■ Exercise passage:
Authors: Switon K., Kotulska K., Janusz-Kaminska A., Zmorzynska J., Jaworski J.

International Union of Biochemistry and Molecular Biology 68:12, 955-962, Dec 2016. 


Abstract

Tuberous sclerosis complex (TSC) is a rare multi-system disorder, primary manifestations of which are benign tumors and lesions in various organs of the body, including the brain. TSC patients offer suffer from epilepsy, mental retardation, and autism spectrum disorders (ASD). Therefore, TSC serves as a model of epilepsy, ASD, and tumorigenesis. TSC is caused by the lack of function Tsc1-Tsc2 complex, which serves as a major cellular inhibitor of Mammalian Target of Rapamycin Complex 1 (mTORC1). mTORC1 is a kinase controlling most of anabolic processes in eukaryotic cells. Consequently, mTORC1 inhibitors, such as rapaymcin, serve as experimental or already approved drugs for several TSC symptoms. However rapalogs, although quite effective, need to be administered chronically and likely for a lifetime, since therapy discontinuation results in tumor regrowth and epilepsy recurrence. Recent studies revealed that metabolism and excitability (in the case of neurons) of cells lacking Tsc1-Tsc2 complex are changed and these features may potentially be used to treat some of TSC symptoms. In this review, we first provide basic facts about TSC and its molecular background, to next discuss the newest findings in TSC cell biology that can be used to improve existing therapies of TSC and other diseases linked to mTORC1 hyperactivation.

■ Stored data:
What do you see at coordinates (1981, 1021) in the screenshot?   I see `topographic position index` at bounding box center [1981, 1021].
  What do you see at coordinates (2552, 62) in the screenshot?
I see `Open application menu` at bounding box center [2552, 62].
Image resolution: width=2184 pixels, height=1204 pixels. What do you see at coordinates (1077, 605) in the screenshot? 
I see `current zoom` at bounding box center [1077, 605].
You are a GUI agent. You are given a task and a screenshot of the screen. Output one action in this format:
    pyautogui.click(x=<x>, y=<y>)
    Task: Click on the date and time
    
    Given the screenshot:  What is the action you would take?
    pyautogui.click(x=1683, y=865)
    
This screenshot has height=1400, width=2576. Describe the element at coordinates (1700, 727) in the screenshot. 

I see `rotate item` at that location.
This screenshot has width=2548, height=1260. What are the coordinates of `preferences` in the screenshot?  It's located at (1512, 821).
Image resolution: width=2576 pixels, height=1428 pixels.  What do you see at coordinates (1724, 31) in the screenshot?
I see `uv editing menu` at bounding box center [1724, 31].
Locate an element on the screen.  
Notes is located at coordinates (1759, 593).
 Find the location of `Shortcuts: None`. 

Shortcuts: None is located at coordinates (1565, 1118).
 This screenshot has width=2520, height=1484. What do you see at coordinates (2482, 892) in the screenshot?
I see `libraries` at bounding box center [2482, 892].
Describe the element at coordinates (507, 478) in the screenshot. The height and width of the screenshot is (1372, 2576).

■ Task directions:
Answer these questions from the abstract:
(a) The lack of function of which complex causes TSC?
(b) According to the abstract, what processes in eukaryotic cells does mTORC1 control?
(c) What results when rapalog therapy is discontinued?
The items aren't needed for this work.

■ Exercise result:
(a) The Tsc1-Tsc2 complex.
(b) Most of the anabolic processes.
(c) Tumor regrowth and epilepsy recurrence.